### Aim of the task
Reproduce the entries word for word, from the start through the line containing "Click the circle", with both of those lines included.

[Saved entries]
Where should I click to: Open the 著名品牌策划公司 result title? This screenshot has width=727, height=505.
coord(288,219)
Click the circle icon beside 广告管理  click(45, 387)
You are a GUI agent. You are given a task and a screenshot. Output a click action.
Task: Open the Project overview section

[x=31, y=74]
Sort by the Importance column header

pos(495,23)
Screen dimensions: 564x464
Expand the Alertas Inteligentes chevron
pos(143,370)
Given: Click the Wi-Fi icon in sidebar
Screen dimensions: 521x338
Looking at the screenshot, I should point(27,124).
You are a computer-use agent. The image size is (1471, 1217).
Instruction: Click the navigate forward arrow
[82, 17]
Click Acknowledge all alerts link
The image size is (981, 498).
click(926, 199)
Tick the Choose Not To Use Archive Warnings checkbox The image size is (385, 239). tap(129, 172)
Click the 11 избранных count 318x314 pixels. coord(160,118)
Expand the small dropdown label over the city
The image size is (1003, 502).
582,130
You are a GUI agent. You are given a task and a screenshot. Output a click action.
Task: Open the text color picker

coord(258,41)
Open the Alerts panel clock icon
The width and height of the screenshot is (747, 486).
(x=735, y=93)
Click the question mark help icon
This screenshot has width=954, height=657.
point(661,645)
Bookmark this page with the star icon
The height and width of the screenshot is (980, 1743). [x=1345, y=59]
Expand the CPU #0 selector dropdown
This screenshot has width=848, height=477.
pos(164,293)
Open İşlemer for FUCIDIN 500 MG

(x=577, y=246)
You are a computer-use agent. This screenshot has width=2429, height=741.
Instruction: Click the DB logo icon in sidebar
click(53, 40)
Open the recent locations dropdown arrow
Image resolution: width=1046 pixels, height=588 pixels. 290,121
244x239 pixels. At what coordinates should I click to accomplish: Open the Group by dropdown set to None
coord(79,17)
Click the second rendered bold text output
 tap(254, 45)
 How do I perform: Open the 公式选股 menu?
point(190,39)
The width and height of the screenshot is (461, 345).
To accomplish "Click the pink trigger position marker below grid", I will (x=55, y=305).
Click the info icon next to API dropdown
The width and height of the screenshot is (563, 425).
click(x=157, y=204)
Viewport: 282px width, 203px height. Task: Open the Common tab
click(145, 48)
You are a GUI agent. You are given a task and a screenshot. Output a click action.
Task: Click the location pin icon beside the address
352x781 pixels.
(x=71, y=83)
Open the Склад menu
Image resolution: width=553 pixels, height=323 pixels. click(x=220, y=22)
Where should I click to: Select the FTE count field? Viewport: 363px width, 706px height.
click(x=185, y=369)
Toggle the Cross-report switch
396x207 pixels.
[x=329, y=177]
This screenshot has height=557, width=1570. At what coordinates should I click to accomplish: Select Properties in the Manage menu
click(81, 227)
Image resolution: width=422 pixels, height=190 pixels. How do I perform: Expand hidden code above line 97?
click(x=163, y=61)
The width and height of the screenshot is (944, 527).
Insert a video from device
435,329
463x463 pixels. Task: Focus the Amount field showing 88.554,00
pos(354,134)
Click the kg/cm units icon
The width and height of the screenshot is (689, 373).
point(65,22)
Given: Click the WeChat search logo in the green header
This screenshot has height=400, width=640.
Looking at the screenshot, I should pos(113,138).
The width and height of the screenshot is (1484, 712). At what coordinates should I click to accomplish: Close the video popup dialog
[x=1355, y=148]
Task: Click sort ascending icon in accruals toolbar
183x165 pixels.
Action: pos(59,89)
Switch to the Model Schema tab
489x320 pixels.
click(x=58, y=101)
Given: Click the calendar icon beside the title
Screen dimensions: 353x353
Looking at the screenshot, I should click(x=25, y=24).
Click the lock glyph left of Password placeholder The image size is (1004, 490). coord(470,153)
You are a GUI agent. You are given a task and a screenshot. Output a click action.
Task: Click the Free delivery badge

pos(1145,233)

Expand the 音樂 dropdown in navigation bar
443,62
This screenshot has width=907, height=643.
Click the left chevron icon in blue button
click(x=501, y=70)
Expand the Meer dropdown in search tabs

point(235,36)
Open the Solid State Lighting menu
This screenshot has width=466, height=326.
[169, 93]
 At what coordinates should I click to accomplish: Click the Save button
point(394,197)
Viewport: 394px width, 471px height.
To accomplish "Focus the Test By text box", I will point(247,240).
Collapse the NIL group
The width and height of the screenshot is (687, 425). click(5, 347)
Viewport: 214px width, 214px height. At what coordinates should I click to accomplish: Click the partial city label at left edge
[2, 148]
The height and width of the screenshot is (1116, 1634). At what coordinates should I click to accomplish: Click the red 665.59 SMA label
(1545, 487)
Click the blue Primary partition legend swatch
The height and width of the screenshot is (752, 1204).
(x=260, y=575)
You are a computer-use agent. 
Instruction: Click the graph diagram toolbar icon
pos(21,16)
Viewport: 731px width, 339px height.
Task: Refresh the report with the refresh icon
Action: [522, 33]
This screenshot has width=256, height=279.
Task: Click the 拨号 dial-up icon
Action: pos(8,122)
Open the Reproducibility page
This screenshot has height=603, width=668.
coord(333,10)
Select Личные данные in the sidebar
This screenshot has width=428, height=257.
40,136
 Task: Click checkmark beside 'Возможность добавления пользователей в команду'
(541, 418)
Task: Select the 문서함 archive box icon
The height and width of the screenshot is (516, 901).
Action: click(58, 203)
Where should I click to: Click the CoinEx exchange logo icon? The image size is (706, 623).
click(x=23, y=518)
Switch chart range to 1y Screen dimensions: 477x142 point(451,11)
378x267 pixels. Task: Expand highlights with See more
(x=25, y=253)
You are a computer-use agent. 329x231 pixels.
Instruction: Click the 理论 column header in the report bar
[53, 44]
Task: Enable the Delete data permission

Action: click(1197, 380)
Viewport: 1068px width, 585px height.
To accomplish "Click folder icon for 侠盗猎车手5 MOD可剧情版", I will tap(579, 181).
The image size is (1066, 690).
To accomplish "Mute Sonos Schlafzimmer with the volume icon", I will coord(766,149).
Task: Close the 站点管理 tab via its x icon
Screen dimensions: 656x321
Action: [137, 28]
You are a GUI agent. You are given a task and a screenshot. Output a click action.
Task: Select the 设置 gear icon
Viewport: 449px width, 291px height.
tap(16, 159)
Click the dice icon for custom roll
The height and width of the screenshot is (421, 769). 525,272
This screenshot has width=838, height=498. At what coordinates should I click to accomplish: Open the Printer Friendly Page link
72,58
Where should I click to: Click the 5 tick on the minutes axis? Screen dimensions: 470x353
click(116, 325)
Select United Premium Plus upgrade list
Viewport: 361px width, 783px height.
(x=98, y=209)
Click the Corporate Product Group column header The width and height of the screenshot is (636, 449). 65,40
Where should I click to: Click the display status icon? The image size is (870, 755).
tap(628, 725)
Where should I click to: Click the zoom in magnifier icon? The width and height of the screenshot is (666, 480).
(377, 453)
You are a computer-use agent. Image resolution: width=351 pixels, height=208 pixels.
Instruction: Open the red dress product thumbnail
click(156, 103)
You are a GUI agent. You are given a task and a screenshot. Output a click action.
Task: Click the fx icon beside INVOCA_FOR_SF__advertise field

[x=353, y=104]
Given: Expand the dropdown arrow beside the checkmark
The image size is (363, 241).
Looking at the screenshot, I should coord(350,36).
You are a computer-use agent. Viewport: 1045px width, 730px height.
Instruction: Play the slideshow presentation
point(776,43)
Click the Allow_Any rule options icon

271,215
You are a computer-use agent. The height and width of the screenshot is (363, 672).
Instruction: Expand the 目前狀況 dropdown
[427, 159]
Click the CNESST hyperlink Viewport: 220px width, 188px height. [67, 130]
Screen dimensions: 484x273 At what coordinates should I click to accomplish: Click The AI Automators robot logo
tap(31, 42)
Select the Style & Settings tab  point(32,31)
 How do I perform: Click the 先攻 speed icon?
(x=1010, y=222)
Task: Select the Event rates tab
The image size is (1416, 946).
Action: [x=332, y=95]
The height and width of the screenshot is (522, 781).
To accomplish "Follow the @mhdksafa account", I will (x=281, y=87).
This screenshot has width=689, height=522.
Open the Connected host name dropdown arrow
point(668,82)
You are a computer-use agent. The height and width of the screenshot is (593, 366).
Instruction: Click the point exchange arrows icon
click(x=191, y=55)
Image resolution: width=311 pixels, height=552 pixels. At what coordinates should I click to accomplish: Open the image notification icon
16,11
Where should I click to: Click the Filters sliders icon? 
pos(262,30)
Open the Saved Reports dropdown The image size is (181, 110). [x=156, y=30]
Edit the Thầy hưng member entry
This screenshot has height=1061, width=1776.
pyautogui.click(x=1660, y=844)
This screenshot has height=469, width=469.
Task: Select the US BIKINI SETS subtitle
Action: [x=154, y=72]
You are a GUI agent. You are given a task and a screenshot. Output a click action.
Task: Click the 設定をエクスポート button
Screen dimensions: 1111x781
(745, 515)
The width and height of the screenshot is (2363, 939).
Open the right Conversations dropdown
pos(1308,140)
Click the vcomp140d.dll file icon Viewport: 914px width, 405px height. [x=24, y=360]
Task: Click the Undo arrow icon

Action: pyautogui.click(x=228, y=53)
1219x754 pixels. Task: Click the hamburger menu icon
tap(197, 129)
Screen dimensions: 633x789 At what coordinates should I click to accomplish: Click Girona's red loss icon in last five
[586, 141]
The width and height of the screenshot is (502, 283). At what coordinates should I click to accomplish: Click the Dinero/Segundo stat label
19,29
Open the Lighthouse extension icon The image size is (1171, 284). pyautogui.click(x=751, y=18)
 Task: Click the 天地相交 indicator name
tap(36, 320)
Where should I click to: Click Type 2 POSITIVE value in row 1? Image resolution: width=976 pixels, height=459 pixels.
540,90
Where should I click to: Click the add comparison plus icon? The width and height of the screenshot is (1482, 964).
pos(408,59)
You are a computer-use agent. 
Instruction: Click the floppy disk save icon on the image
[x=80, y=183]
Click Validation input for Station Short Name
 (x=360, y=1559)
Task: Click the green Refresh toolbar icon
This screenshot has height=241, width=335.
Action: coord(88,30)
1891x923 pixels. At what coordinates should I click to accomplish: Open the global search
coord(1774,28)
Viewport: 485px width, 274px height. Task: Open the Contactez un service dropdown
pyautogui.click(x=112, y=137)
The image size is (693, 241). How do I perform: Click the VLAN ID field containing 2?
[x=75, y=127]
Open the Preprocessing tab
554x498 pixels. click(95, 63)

### The output
Where should I click to: Open the 著名品牌策划公司 result title? This screenshot has width=727, height=505.
coord(288,219)
Click the circle icon beside 广告管理  click(45, 387)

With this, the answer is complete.